Wedding Registries and Gifts: A How To Guide

Giving and receiving gifts is an old wedding tradition. In the past, couples were given items they would need to set up their household once they were married. Today, most couples have left their parents' homes long before the wedding and already have everything they need. Modern wedding guests give gifts to show they couple how much they love them.

So what do you need to consider when setting up your registry?

Getting Started

Setting up your registry is one of the first things you will do after announcing your engagement. Six to 12 months prior to the ceremony is customary. You will, however, want to check your registry often and make updates as needed for items which are seasonal or out of stock.

You and your partner should plan your registry together. Today, it's common for couples to register at more than one store. Ask the store about its return policies before opening your registry.

Take inventory of the items you have and what you need. Also take into account your lifestyle. Don't register for something you'll never use simply because it's nice. If you and your intended have been living together and have everything you need for your household, you can register at retailers who cater to your hobbies

When deciding which stores to register, ask yourself whether you will be inviting guests from other parts of the country. If so, you'll want to stick to national chains. Also keep in mind your guests' budgets. You'll want to register for items in the price range of $25-$150. You can register for more expensive items as well as those are often bought by groups pooling their money. Register with stores you shop at and only register for items you would buy for yourself.

The rule of thumb is to register for two to three times as many gifts as there are invitees to give your guests a variety from which to choose.

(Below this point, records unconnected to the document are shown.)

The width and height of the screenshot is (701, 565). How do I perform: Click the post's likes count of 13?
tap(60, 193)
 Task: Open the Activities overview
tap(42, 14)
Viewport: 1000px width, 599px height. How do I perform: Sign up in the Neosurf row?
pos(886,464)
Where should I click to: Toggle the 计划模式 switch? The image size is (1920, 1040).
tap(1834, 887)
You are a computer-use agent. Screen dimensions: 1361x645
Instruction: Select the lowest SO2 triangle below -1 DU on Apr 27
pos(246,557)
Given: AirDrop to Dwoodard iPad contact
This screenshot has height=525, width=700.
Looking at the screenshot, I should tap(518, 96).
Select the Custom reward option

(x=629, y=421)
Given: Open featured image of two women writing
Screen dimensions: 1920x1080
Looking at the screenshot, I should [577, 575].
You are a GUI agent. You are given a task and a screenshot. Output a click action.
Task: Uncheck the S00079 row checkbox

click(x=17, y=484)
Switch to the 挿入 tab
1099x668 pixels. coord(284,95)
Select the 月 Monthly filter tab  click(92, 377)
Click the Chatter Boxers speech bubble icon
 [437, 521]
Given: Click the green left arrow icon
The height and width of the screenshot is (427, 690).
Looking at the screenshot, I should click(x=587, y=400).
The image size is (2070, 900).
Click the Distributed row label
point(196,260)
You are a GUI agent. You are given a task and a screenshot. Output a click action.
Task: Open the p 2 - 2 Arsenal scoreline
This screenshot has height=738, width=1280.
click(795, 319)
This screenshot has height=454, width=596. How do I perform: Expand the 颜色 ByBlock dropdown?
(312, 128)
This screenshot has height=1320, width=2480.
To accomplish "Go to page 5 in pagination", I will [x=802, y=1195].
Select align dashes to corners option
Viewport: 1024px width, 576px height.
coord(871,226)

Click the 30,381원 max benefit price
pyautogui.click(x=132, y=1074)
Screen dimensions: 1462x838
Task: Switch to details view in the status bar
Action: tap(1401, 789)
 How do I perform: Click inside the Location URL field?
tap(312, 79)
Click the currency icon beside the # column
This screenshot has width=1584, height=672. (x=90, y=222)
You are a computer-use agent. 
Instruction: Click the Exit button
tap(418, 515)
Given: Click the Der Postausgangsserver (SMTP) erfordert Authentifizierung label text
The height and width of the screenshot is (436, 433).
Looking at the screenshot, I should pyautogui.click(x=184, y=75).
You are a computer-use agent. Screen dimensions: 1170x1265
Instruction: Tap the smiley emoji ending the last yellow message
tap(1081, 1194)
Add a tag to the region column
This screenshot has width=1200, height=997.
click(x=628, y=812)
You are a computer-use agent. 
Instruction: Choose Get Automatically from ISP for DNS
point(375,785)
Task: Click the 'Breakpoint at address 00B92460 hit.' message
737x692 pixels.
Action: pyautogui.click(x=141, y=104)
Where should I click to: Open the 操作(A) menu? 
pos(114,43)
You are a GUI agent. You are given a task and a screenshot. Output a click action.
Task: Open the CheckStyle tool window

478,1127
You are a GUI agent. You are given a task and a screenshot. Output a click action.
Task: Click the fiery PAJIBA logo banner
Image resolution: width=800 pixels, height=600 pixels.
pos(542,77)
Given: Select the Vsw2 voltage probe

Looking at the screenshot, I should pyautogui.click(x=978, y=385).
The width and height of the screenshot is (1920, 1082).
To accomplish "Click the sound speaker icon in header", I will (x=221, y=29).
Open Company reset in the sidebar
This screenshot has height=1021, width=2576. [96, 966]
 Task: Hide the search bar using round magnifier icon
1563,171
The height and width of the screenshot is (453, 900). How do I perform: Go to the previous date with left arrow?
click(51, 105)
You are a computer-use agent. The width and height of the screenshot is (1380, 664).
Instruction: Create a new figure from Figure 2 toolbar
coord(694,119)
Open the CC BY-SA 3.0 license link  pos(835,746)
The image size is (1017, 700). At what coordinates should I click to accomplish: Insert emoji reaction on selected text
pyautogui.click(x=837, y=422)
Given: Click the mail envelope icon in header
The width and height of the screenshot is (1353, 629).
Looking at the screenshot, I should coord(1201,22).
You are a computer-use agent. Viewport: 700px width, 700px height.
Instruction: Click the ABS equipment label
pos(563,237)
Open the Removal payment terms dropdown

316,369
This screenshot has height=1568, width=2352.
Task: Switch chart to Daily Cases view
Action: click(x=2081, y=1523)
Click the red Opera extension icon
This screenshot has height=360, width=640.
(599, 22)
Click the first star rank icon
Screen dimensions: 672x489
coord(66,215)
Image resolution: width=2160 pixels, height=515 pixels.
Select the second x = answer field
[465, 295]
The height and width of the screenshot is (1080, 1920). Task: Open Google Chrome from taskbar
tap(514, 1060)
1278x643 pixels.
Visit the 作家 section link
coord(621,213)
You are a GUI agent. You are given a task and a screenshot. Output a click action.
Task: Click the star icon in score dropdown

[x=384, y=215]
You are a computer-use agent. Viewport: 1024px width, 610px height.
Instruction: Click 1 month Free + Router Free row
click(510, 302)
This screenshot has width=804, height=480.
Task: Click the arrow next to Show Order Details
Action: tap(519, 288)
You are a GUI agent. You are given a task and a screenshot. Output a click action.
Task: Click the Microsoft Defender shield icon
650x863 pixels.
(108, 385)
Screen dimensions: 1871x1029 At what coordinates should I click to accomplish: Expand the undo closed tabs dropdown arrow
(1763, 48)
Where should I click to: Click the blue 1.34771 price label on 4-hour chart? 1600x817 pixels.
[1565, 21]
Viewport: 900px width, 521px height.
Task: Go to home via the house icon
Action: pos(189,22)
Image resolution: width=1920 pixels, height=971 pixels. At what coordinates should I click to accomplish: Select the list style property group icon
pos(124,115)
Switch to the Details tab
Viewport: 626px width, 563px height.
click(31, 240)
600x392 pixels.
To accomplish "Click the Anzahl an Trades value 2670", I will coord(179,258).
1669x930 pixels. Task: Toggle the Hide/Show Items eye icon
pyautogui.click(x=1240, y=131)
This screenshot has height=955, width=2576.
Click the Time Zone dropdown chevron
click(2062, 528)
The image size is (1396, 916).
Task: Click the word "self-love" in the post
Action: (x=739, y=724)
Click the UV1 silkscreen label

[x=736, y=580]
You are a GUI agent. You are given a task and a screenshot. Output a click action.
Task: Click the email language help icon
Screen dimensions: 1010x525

Remember that it is considered in bad taste to mail registry cards with wedding invitations. Instead, they should be sent with shower invitations. Another way is to post the information on your wedding website.

The majority of gifts will be purchased 48 hours before the bridal shower or the wedding, so you'll want to double check your registry and add items if necessary.

Guests can purchase a gift up to a year after the wedding so keep your registry open until your first anniversary.

Cash or Check

You may prefer cash instead of presents. There is really no polite way you can let your guests know this although you can have your attendants, parents and friends let people know. Again, however, there is no polite way to go about doing this and they should only do so if asked about your registry.

If a guest gives you a check as a gift and the check bounces, do not mention this to the giver. They will be notified by their bank and will no doubt send you a new check. When you send your thank you note, say nothing about the bounced check.

Be Gracious

Be sure to thank everyone who gives you a gift with a lovely, handwritten note. Call the gift giver by name and mention the gift received. Thank you notes should have both of your names on them.

For gifts received before the wedding, mail your notes out within two weeks. Gifts which are received on your wedding day or after the ceremony need to have thank you notes sent out within a month of returning from your honeymoon.

Finally, there is no reason to hurt your guests' feelings. If there is an error and you receive duplicate gifts or a gift arrived broken or exchanged the gift, keep these details to yourself. Acknowledge the gift received and thank the giver for the generosity. Adding any of these details will only make him or her upset.